5.0 from 60 votes
Grilled Corn, Chicken and Bacon Beer Chowder
This delightful recipe is easy to follow and perfect for any occasion.
Total Time
1 hr
Servings: 4
Course:
Soup
Cuisine:
American
Ingredients
- 6 lices Bacon chopped
- 1 sweet onion diced
- 4 garlic cloves minced
- 1/2 teaspoon smoked paprika
- 1/4 teaspoon salt
- 1/4 teaspoon pepper
- 3/4 cup your favorite beer
- 4 cups reduced-sodium chicken stock
- 1 cup chopped Yukon gold potatoes
- 1 cup cooked and shredded chicken breast
- 6 ears corn fresh, grilled or roasted, kernels cut from cob (I did half and half)
- 1 1/2 cups half and half
- 1 1/2 tablespoons flour
- 3 tablespoons Freshly chopped chives for garnish or any fresh herbs!
Instructions
- Heat a large pot over medium-low heat and add the bacon. Cook until the bacon is crispy and the fat is rendered. Removed it with a slotted spoon and place it on a paper towel to drain excess grease.
- Add the onion, garlic, paprika, salt, pepper to the bacon grease and stir. Cook until the onions are softened, about 5 to 6 minutes. Pour in the beer and bring the mixture to a simmer, scraping any bits off the bottom of the pan. Pour in the chicken stock, the potatoes, chicken and a little over half of the corn. Bring the mixture to a boil, reduce it to a simmer and cover, cooking until the potatoes are fork tender, about 15 to 20 minutes.

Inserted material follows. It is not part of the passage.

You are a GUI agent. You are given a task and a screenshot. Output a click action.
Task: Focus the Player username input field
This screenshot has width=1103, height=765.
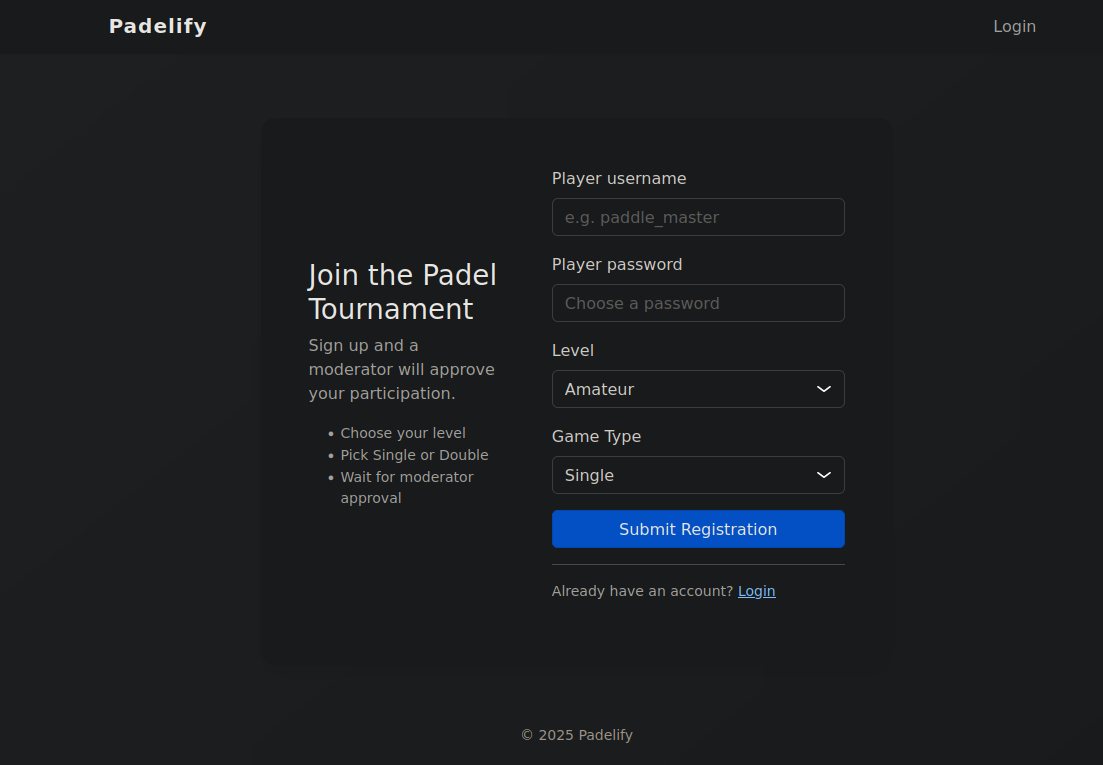(697, 217)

- In a shaker bottle, add the flour to the half and half and shake well until it is combined. Slowly pour it into the soup mixture while stirring. Simmer the mixture for 5 minutes – it should thicken up. Taste and season additionally if needed.
- Serve with the crispy bacon for topping, the extra corn and chives and/or herbs on top.